Career
He became a full-time professional writer in 1932. Before the war he was a novelist, travel writer, critic and broadcaster. He was in the Royal Air Force from 1940 to 1948, as a staff officer in Fighter Command to 1944.
He worked in the Fighter Command Headquarters underground operations room, and handled classified Ultra material from Bletchley Park.
He assembled information about German long-range weapons, going to France and Belgium in late 1944 to investigate captured sites. From 1944 to 1945 he was at Supreme Headquarters Allied Expeditionary Forces headquarters in Versailles.

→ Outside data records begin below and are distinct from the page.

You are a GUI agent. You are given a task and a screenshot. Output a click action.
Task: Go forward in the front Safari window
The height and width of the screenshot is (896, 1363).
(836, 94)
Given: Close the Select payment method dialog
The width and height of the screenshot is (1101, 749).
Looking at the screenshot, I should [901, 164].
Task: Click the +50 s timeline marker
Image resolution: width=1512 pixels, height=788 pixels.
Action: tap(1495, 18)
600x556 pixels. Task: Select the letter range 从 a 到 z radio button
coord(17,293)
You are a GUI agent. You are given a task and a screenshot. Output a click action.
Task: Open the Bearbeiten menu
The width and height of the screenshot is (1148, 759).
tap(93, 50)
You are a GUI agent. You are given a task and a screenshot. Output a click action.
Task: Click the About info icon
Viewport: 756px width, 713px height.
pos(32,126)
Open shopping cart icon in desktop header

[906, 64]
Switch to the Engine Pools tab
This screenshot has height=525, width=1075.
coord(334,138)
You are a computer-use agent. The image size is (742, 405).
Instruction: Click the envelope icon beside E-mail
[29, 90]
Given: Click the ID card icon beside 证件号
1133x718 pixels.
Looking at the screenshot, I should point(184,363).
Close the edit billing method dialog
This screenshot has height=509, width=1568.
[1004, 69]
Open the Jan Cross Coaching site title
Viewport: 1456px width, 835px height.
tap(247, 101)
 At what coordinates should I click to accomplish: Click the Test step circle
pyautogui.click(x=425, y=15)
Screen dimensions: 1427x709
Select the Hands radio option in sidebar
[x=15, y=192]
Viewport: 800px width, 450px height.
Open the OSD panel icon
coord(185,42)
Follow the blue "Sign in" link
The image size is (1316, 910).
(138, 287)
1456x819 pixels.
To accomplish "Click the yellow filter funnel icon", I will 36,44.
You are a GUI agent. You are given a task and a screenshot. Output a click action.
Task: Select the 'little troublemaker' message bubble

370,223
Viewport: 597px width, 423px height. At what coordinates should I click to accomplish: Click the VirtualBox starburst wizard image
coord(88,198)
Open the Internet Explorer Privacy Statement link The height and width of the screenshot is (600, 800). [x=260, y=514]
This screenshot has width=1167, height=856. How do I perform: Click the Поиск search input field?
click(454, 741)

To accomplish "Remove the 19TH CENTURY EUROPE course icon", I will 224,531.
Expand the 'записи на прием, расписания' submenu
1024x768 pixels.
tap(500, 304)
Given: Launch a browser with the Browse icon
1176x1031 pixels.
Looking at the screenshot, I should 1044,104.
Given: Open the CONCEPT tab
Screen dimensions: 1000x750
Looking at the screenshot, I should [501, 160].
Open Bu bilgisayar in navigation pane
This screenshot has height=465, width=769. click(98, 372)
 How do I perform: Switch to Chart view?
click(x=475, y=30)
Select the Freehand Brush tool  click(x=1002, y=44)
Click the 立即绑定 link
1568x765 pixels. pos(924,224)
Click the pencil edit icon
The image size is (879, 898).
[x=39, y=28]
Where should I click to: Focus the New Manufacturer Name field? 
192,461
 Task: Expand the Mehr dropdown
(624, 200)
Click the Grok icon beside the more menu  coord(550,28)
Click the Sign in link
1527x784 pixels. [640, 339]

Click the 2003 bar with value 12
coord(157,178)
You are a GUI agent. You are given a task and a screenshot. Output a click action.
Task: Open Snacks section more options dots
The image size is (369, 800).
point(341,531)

At the end of the war in Europe he was appointed Air Historical Officer, Fighter Command. After leaving the Royal Air Force in 1948 he went to the Cabinet Office as a historian, and wrote the official history The Defence of the United Kingdom.
Giving his address in the prreface as Falmer, Sussex.
Since 1957 he has been a free-lance writer on military topics. His books Barren Victories and The Lion and the Eagle emphasize the importance he saw in the “Anglo-Saxon” alliance of Britain and America. A review by Robert Blake of a later biography of Sir Henry Wilson said that Collier’s attempt to rehabilitiate Wilson in his 1961 biography Brasshat carried little conviction because of his uncritical admiration for Wilson.